以上のような状況下において、当連結会計年度の連結業績は、売上高が6,274,460千円(前期比50.4%増)、営業利益は266,069千円(前期比864,687千円増)、経常利益は434,061千円(前期比1,063,935千円増)、当期純利益は260,310千円(前期比864,668千円増)となりました。すべての事業において前年比で売上高は増加し、損益面においてもテックロー・ソリューションズ社の株式の取得関連費用が87,803千円発生しているものの前年同期比で営業利益は増益となりました。
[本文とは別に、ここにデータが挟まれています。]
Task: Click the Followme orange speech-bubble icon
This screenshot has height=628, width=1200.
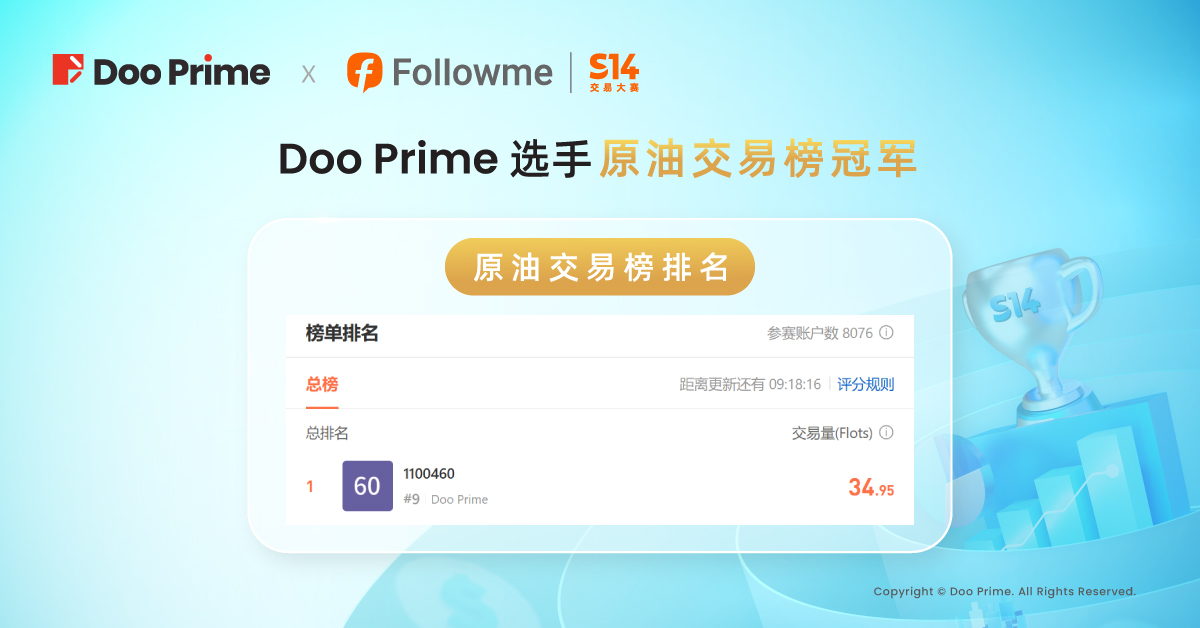Action: (x=365, y=72)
また、急激な円安による為替差益201,668千円の影響もあり、経常利益、当期純利益ともに増益となっております。
各事業の概況は以下のとおりです。
① eディスカバリ事業
eディスカバリサービス及びeディスカバリソリューションの2つのサービスを提供しております。
eディスカバリ事業につきましては、カルテル案件を含む大型案件を獲得したことや、北米にて新規大型顧客を獲得できたこと、及び、テックロー・ソリューションズ社を買収し、連結子会社化したことが寄与し、eディスカバリサービスの売上高は2,635,199千円(前期比62.1%増)、eディスカバリソリューションの売上高は3,197,841千円(前期比49.1%増)となりました。
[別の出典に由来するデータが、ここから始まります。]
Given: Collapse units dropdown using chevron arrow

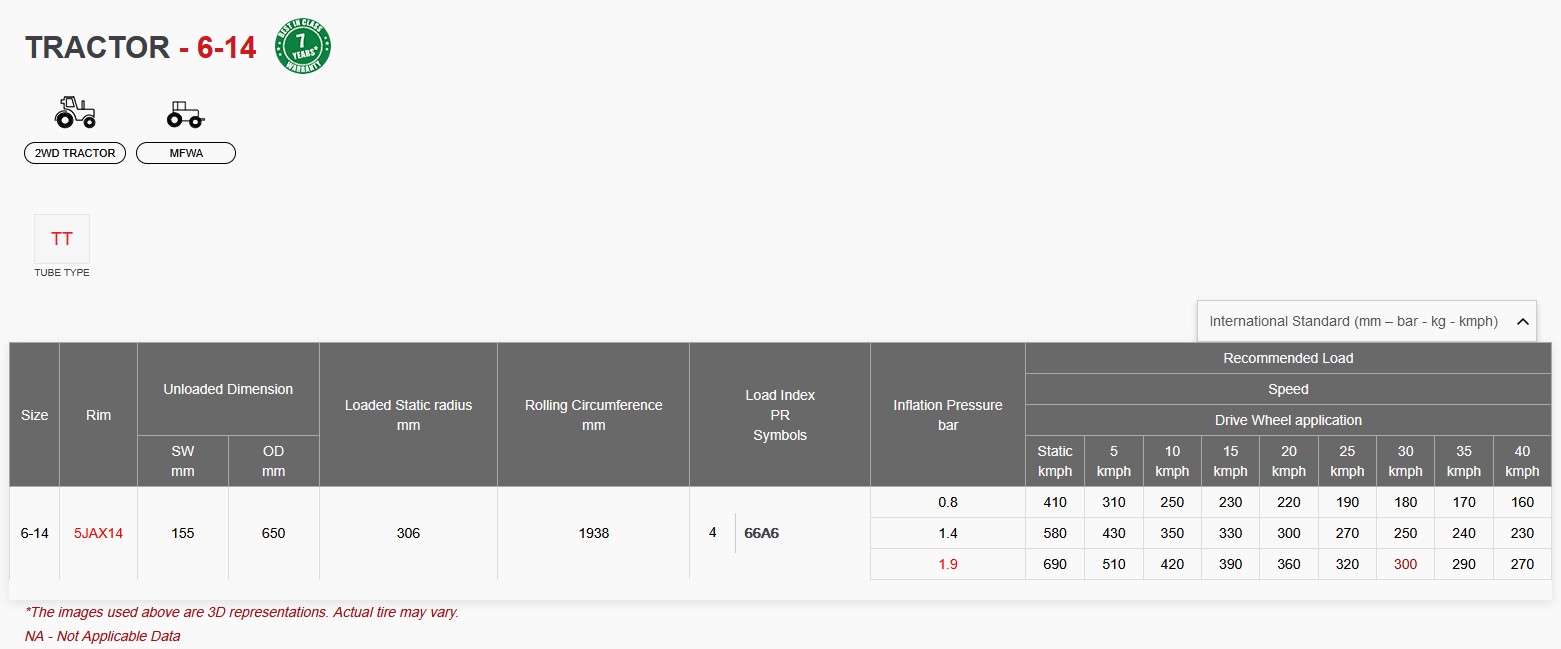Looking at the screenshot, I should (1522, 321).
以上の結果、eディスカバリ事業の売上高は5,833,040千円(前期比54.7%増)となりました。
② リーガル/コンプライアンスプロフェッショナルサービス(LCPS)事業
この事業は、フォレンジックサービス、フォレンジックツール販売・サポート,フォレンジックトレーニングサービス、コンプライアンス支援の4つの事業から構成されています。
フォレンジックサービスにつきましては、eディスカバリ事業で培った技術をフォレンジックサービスに応用した案件を獲得することができ、売上高は299,094千円(前期比24.2%増)となりました。
フォレンジックツール販売・サポートにつきましては、前期の大規模な売上に比べ、案件数は安定していたものの小規模な案件の引き合いが多く、売上高は46,270千円(前期比26.1%減)となりました。
フォレンジックトレーニングサービスにつきましては、官公庁へのトレーニング案件の多くが終了したため、売上高は6,324千円(前期比78.1%減)となりました。
コンプライアンス支援につきましては、前連結会計年度にあった案件が終了したことに伴い、売上高は4,300千円(前期比50.6%減)となりました。
以上の結果、リーガル/コンプライアンスプロフェッショナルサービス(LCPS)事業の売上高は355,990千円(前期比4.4%増)となりました。
③ その他の事業
その他の事業につきましては、テックロー・ソリューションズ社におけるソフトウェア販売の売上が加わったことにより売上高85,429千円(前期比40.8%増)となりました。
また、下半期には医療、マーケティング、知財分析やSNSの分野での専門的な知見を持つパートナーと協業し、当社人工知能を活用した新規事業分野でプロジェクトを開始しています。
(2) キャッシュ・フローの状況
当連結会計年度末における現金及び現金同等物(以下、「資金」という。)は、2,718,259千円となりました。
当連結会計年度末における各キャッシュ・フローの状況と、その主な要因は次のとおりであります。
(営業活動によるキャッシュ・フロー)
営業活動の結果得られた資金は1,022,576千円(前期比995,656千円の増加)となりました。これは主に、税金等調整前当期純利益の計上によるものであります。
(投資活動によるキャッシュ・フロー)
投資活動により支出した資金は1,417,182千円(前期比763,709千円の増加)となりました。これは主に連結の範囲の変更を伴う子会社株式の取得による支出891,575千円によるものであります。
(財務活動によるキャッシュ・フロー)
財務活動により増加した資金は1,679,696千円(前期比922,808千円の増加)となりました。これは主に株式の発行による収入1,155,600千円、長期借入金の借入による収入800,000千円によるものであります。